Para terminar, vuelvo con la problemática de la castración química. El CP castiga la violación de un menor con la atroz, cruel e inhumana pena de cadena perpetua (a mi juicio, las asignadas al resto de delitos sexuales resultan también exageradamente contrarias al principio de proporcionalidad, algunas de forma escandalosa como la dispuesta para la violación cometida por una persona que actúa en estado de intoxicación en la que, en lugar de verse un supuesto agravado, la lógica más elemental debería haber llevado al legislador a buscar mecanismos para atenuar la pena en virtud de la menor capacidad de culpabilidad del autor).
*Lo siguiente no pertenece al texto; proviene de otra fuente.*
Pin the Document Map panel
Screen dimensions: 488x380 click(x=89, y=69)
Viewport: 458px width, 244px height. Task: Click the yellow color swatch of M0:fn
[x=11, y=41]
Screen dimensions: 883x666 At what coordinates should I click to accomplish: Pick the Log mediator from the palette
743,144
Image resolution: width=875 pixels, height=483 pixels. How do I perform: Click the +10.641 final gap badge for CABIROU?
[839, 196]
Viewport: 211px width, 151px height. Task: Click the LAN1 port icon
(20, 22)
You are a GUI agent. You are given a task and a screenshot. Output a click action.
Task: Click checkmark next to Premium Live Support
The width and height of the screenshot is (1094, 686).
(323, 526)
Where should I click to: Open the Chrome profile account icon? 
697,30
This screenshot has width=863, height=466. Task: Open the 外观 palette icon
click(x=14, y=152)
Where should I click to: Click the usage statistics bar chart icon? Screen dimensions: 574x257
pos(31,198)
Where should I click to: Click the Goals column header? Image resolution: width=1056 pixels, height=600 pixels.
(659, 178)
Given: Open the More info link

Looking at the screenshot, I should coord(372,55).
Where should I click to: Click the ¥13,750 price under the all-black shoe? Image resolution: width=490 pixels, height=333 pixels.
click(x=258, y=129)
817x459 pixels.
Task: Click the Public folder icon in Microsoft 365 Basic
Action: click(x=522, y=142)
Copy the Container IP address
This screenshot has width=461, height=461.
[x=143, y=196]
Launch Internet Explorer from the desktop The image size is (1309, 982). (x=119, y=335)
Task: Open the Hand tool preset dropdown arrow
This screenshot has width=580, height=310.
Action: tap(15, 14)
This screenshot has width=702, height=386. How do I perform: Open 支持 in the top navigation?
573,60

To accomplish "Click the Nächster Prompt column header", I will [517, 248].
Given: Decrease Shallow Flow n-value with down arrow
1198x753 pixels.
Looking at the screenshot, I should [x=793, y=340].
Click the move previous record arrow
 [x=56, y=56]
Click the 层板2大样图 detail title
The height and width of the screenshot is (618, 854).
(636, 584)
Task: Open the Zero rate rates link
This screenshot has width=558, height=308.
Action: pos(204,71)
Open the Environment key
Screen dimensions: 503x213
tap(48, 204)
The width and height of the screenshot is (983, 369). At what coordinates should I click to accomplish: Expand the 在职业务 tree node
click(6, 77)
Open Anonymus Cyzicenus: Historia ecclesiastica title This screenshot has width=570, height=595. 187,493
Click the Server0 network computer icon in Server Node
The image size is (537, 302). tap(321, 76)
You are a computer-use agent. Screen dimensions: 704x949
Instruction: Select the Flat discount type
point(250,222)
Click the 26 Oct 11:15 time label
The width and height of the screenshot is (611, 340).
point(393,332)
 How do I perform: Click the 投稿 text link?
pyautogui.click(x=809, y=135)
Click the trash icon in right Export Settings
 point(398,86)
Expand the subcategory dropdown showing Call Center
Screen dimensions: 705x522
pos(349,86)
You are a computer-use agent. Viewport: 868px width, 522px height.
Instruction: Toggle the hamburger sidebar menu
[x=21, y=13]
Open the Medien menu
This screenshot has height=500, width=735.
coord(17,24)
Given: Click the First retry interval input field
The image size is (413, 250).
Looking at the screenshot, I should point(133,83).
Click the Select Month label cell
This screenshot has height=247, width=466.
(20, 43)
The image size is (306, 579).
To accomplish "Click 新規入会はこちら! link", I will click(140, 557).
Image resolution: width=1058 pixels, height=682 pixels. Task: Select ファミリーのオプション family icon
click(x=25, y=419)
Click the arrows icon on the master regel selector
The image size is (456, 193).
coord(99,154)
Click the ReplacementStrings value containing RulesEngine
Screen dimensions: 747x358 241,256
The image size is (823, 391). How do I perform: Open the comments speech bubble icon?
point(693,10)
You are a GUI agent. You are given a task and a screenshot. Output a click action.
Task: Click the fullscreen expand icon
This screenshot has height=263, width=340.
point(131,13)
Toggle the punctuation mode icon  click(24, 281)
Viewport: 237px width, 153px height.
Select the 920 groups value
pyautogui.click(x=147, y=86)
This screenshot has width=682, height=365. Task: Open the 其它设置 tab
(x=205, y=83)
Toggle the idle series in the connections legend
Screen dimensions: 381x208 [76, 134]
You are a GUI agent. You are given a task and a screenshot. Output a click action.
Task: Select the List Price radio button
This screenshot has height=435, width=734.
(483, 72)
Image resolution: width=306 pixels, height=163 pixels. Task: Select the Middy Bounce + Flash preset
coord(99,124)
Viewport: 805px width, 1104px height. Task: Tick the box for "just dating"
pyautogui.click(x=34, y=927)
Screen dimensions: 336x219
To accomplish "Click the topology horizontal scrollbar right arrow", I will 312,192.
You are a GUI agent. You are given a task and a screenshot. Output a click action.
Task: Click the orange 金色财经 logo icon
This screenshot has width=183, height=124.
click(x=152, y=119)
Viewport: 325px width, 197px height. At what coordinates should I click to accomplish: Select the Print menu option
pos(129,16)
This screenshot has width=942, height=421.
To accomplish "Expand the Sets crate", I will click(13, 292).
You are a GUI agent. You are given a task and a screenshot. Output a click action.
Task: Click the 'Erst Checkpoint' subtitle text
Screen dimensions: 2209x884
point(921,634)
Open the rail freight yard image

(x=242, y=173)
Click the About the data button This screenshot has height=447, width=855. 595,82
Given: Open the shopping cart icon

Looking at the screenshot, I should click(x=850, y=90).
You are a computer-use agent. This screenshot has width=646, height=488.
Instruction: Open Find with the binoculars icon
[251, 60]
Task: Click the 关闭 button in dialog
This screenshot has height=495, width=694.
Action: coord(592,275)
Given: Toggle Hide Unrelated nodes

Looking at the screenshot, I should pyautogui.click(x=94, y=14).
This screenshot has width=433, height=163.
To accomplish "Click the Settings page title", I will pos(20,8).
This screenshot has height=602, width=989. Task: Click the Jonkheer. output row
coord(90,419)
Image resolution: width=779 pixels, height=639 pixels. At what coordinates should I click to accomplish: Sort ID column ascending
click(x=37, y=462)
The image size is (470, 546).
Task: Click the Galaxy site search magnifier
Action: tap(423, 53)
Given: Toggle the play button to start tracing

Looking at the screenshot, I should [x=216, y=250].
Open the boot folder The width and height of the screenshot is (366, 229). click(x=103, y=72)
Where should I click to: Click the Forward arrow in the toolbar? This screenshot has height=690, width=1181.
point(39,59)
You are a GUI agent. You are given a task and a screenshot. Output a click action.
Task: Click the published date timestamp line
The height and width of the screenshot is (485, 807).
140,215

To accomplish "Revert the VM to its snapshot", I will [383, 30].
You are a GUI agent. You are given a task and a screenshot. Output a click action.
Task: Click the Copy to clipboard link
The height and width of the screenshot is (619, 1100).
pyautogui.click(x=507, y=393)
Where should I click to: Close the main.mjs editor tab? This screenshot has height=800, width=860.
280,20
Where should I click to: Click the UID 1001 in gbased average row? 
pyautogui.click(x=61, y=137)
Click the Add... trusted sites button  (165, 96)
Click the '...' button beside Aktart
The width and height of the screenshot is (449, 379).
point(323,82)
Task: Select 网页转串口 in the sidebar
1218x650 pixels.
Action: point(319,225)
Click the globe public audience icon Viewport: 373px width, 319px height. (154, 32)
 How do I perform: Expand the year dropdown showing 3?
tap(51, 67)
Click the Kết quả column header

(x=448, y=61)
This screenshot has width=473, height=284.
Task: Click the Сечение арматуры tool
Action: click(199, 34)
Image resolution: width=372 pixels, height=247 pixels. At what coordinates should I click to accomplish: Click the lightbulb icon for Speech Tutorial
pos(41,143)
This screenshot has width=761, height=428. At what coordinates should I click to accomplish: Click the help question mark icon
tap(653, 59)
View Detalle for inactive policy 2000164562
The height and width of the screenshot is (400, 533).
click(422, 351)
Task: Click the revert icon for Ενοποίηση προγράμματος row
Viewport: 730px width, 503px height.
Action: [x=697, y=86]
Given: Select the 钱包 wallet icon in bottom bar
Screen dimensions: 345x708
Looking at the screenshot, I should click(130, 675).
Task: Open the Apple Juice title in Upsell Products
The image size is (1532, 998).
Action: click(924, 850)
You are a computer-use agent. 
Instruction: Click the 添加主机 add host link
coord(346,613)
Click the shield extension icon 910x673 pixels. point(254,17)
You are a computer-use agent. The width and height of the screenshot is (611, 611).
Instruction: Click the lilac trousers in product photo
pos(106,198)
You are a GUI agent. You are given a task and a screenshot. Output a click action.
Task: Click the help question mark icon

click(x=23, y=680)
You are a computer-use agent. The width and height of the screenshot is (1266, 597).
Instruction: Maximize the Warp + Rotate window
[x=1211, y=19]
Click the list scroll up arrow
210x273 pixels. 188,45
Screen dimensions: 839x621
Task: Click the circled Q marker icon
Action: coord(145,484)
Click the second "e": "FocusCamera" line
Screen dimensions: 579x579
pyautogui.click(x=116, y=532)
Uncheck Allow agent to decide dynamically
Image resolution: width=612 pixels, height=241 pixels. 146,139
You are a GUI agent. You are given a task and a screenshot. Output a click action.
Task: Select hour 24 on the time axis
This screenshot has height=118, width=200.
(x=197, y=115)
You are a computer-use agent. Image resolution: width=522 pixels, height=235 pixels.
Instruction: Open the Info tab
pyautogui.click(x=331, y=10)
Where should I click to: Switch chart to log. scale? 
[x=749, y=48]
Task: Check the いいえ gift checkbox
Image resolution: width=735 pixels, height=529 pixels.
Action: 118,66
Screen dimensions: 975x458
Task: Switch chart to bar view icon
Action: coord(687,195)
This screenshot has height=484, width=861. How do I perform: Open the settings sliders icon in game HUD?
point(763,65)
Desde luego, si lo que quiere el Gobierno es impulsar la implementación de la castración química, imagino que igualmente estará pensando en acompañar su propuesta con una batería de medidas para la humanización de la respuesta penal asignada a esta clase de delitos —en efecto, para dar posibilidad a que la castración química sea útil, el delincuente tendría que haber recuperado la libertad, pues solo de esa manera podría encontrarse cerca de un menor—. Así, proponer la incorporación de una medida absurda para hacer frente, en el futuro, a casos similares a los de la terrible tragedia acaecida en Chiclayo, sólo se puede entender si nos internamos en el terreno de la más vil de las demagogias. Coincidiremos tu y yo, lúcido lector, en que no tenemos tiempo para ello.